For months you’ve worked on building your strengths. The strengths list is now longer than the list of areas that need improvement, so your inclination may be to spend the last week or so knocking those last few items off the list. But those last remaining items are not worth losing anything that you’ve already mastered.
Many test-takers would then focus all of their energy on mastering the remaining items on the list of opportunities. However, a Kaplan-trained test-taker knows that moving an item to the strengths list does not mean total mastery. Do not neglect your strengths as Test Day approaches. You need to hold what you’ve got so you have a firm grip on the GMAT.
Canceling Your GMAT Score
This section is an unusual take on landing your best score; let’s look at the ins and outs of canceling a GMAT score.
Will business schools know if I cancel my GMAT score?
On Test Day, you will see your unofficial score as soon as you complete the exam. If you are unhappy with your score and feel that you have the time, motivation, and prep plan to raise your score if you retake the GMAT, you can cancel your score immediately, at no additional charge. Now, canceling a GMAT score erases it from your record entirely. It’s as if you never even took it; business schools do not see any indication that you canceled a score.
If you do not cancel your GMAT score at the test center, but decide within 72 hours of the test start time that you would like to, you can still cancel it, for a small fee.
Also, if you DO cancel (whether at the test center or during the 72 hours after you started the test) and then decide later that you shouldn’t have done so, you have the option of reinstating the canceled score, for another fee.
What are good reasons for cancelling GMAT scores?
Here are some sample scenarios about canceling GMAT scores:
- Janice takes the GMAT, sees her score, and feels confident that with the help of a GMAT On Demand Self-Paced Course, she will be able to improve her score enough to be satisfied. She decided to cancel the score immediately, for no additional charge. Her future score reports show no indication she took the GMAT on this date.

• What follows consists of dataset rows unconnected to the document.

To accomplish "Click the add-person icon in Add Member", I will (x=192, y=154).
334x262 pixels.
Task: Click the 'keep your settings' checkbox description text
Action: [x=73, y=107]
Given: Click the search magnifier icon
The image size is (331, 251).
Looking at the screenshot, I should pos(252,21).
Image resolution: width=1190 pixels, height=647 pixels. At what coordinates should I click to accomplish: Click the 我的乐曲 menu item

- Robert takes the GMAT, sees his score, and accepts it—although he feels frustrated that it wasn’t higher. The next day he decides he would like to cancel the score. He can do so for a fee, provided he does so within 72 hours of his Test Day appointment time.

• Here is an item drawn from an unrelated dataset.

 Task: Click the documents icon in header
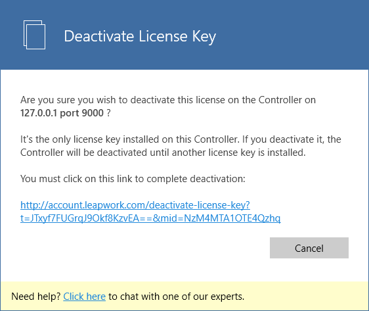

- Andrea takes the exam, sees her GMAT score, and cancels it because she is disappointed and feels she can do better. However, she later realizes that she does not have the time to properly prepare to retake the exam and decides to reinstate that canceled score. She can do so, for a fee, at any time within four years and 11 months of her testing date.
Another bonus of the GMAC policy is that schools will not see any indication that you canceled or reinstated one or more scores. This takes a lot of stress off the test-taker and allows schools to only see the GMAT scores you want to share.

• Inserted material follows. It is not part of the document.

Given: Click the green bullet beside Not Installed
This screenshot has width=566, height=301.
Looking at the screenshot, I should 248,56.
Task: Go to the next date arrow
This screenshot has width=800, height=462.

If you do not have time, motivation, or a proper prep plan to improve your score, think long and hard about whether you should cancel the score.
Selecting Your GMAT Section Order
Deciding which arrangement of GMAT sections will work for you the best depends on a few factors.
Prioritizing the sections that matter most
Some schools may value your Quant/Verbal composite score more than your Data Insights scores. Therefore, pushing these sections to the end allows you to face the Quant and Verbal sections while you are fresh, or at least fresher than you would be with Data Insights appearing first.
Remember, however, that you should take the actual GMAT in the same order that you practiced. So if you’ve been pleased with your scores on practice tests that use the default arrangement.
Optimizing your strategy to gain points
There may be situations in which changing the order could positively impact your score, and these are worth considering. Do you struggle with remembering formulas? Does math make you panic? If so, choosing Option Quantitative and Data Insights before Verbal might serve you best. You will be able to tackle Quant first, which will let you get that behind you before fatigue sets in.
Do you tend to drift off or lose focus on Verbal topics? Then going with the Verbal section first might be best for you.
There is no best way to order the GMAT sections, and our best advice is to follow the section that you have been using when taking GMAT Practice Tests.